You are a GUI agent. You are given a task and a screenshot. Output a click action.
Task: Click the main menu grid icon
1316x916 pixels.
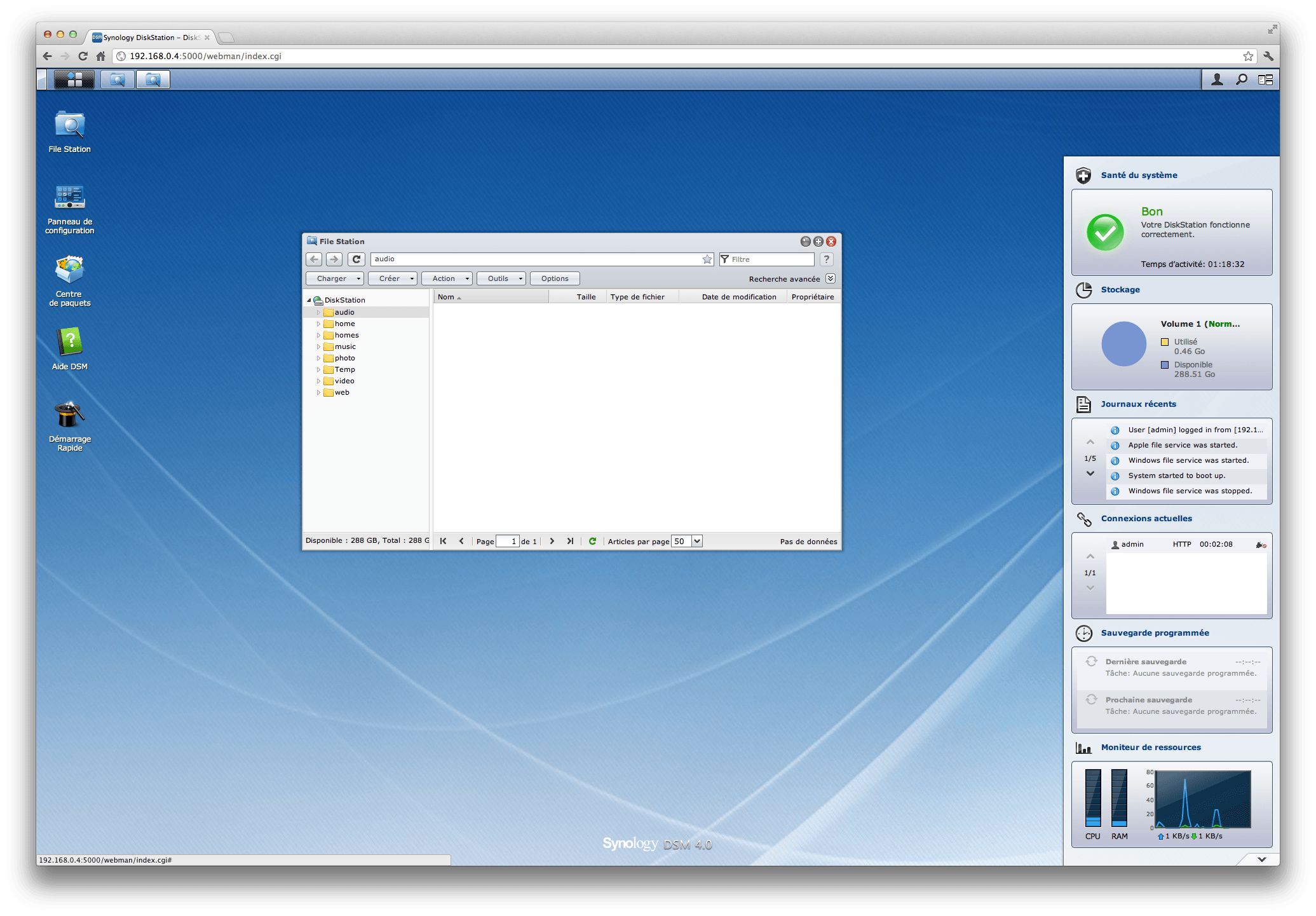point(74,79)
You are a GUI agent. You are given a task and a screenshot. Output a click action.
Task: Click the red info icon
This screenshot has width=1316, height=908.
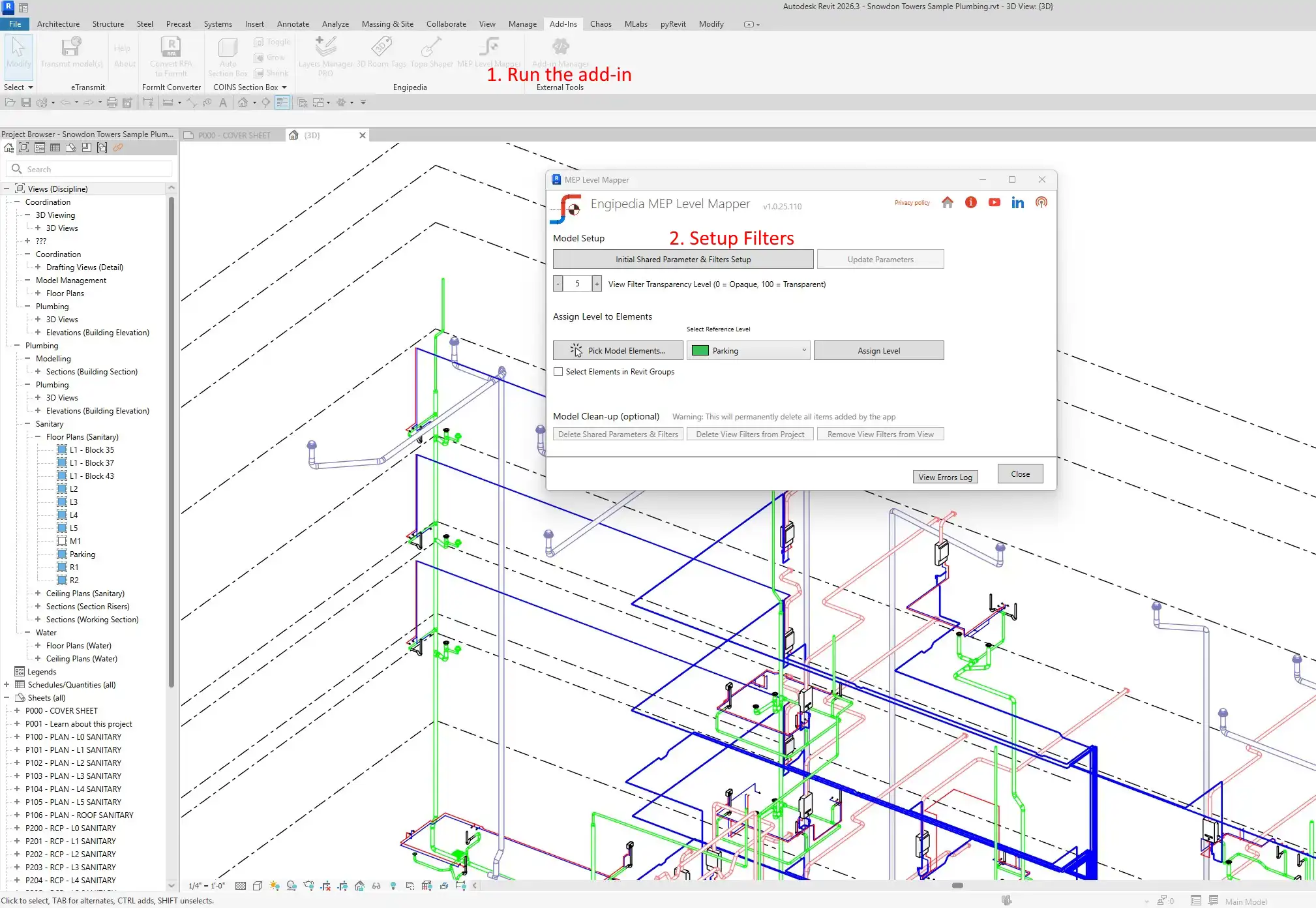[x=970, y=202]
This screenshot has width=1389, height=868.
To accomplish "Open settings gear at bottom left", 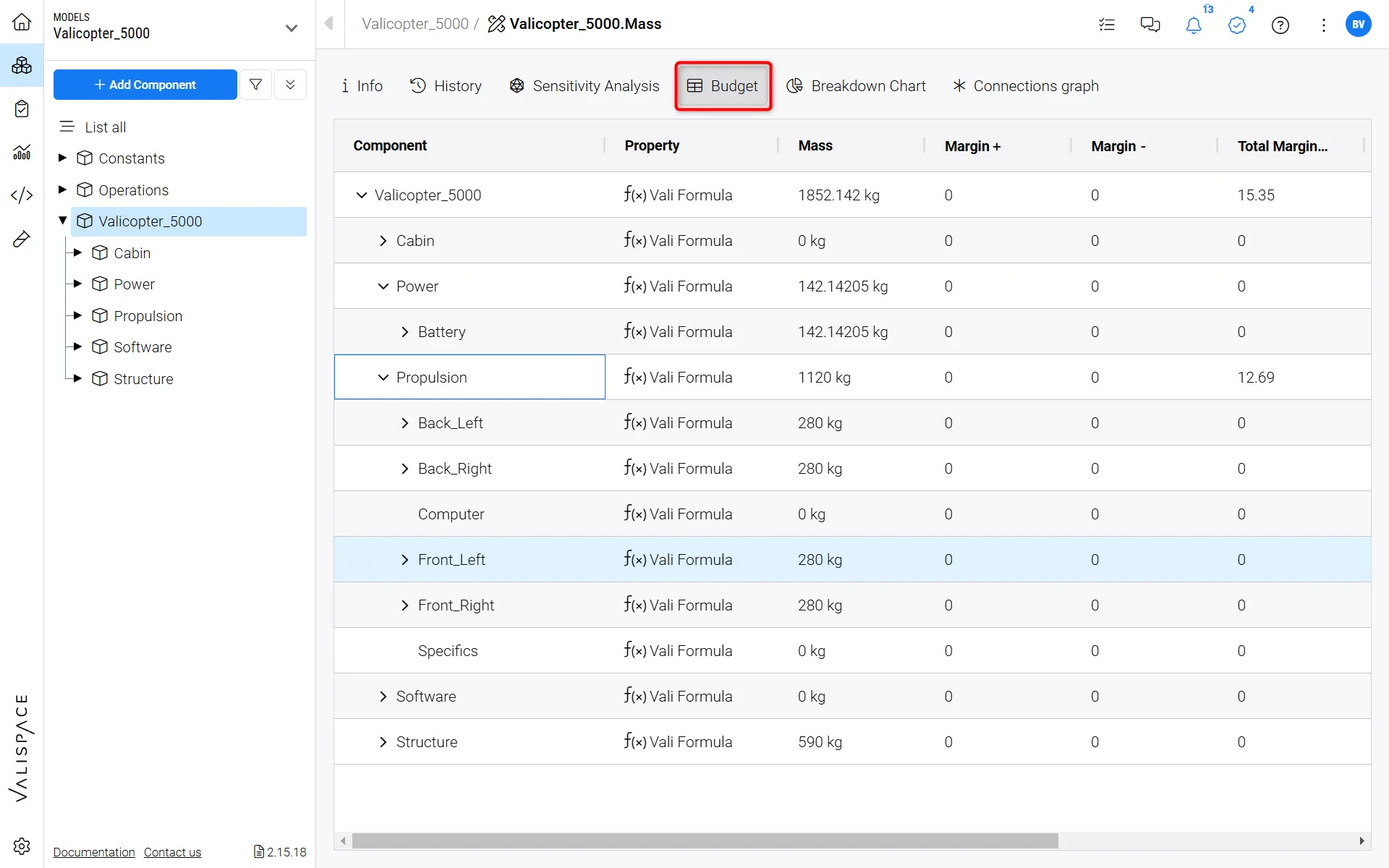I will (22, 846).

* * *

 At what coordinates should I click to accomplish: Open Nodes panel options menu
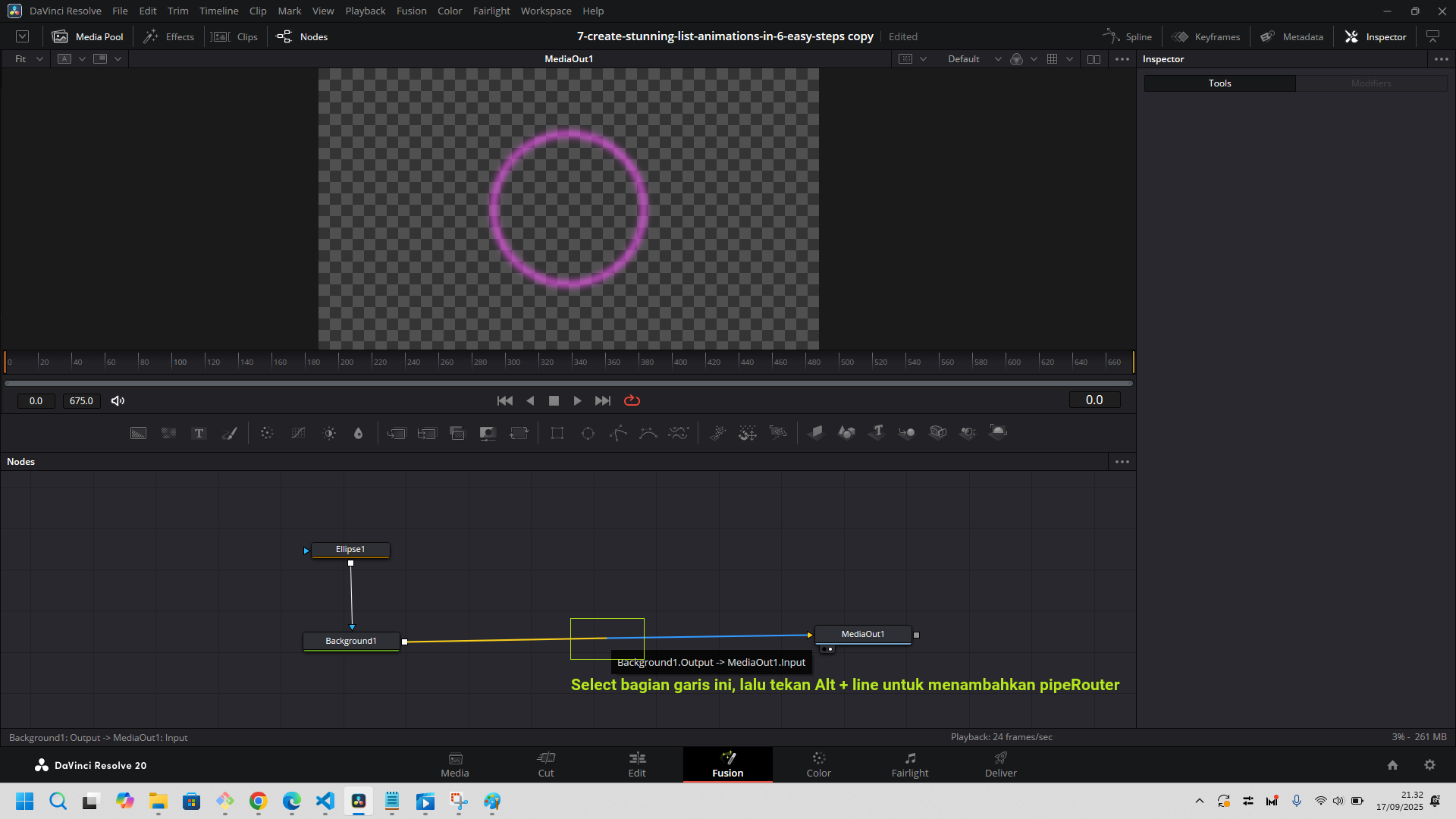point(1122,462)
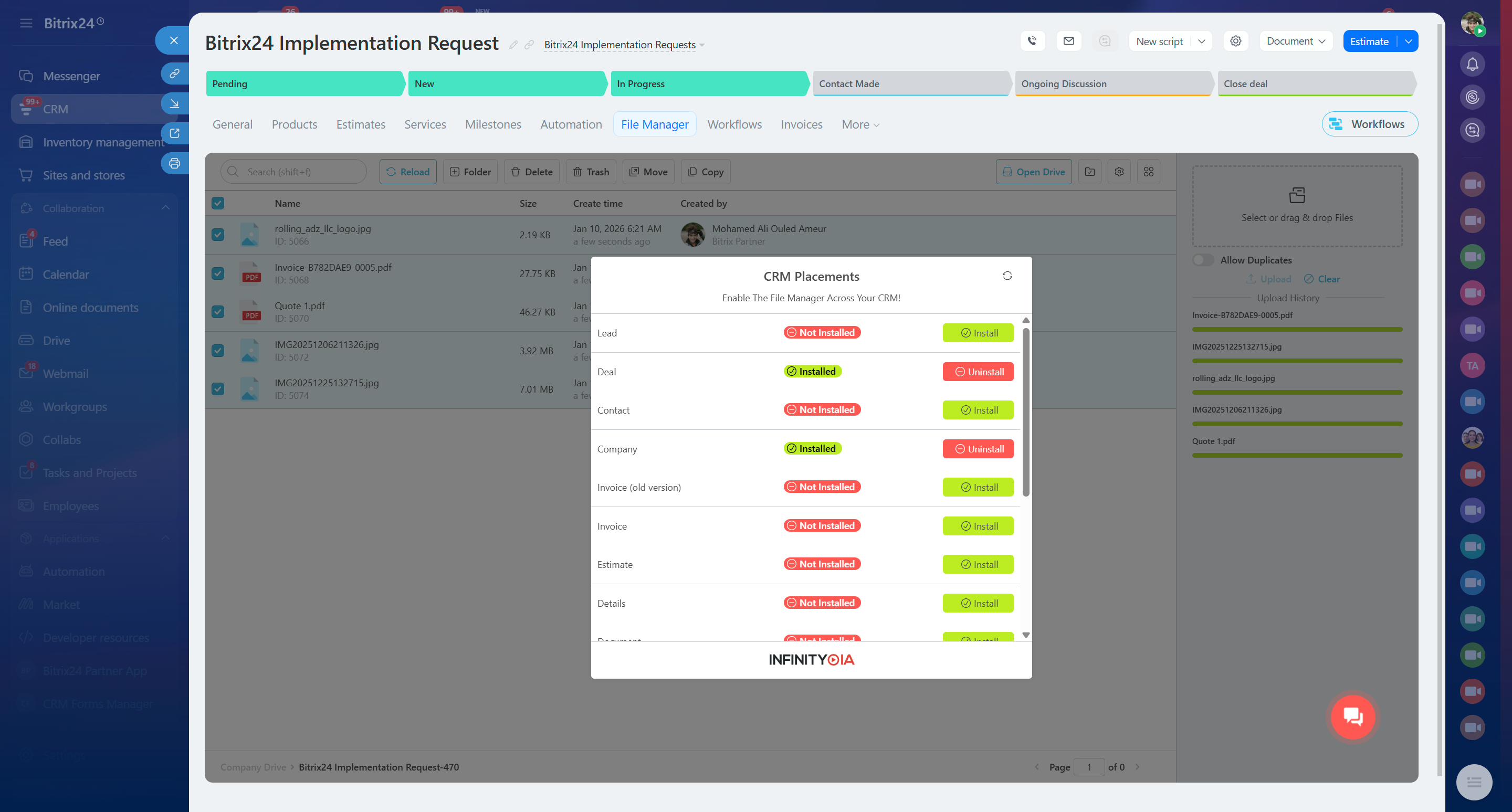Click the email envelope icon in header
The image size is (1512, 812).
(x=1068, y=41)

---

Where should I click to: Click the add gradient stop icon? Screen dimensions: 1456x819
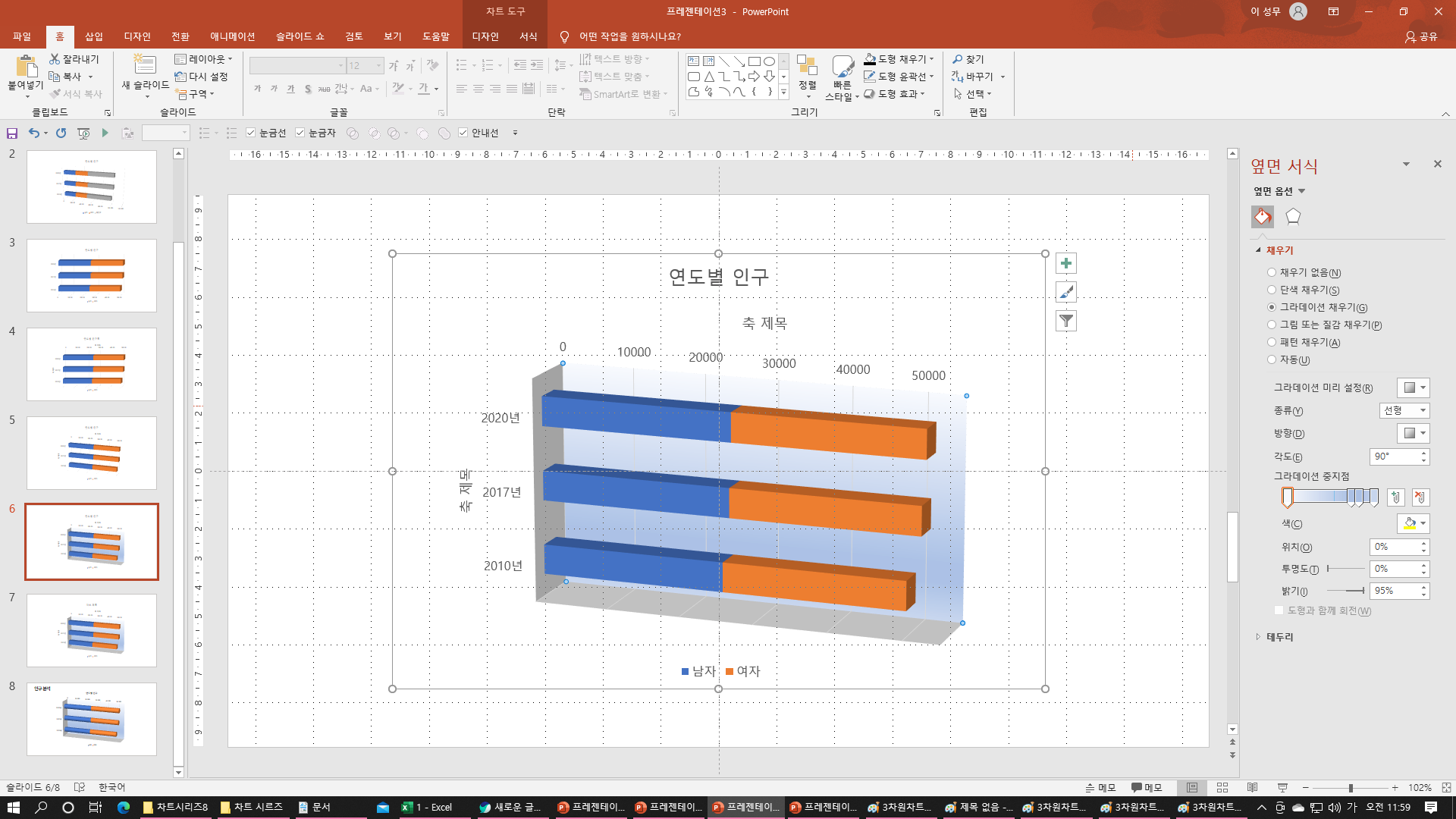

* **YOUR TASK**:
All that should be printed is the run of lines above from the one with "1316x916 pixels." through the one with "This screenshot has width=1389, height=868.", both included, exactly as given, with pictures left out.

* **EXERCISE SOLUTION**:
1316x916 pixels.
point(74,79)
You are a GUI agent. You are given a task and a screenshot. Output a click action.
Task: Click the red info icon
This screenshot has width=1316, height=908.
[x=970, y=202]
This screenshot has width=1389, height=868.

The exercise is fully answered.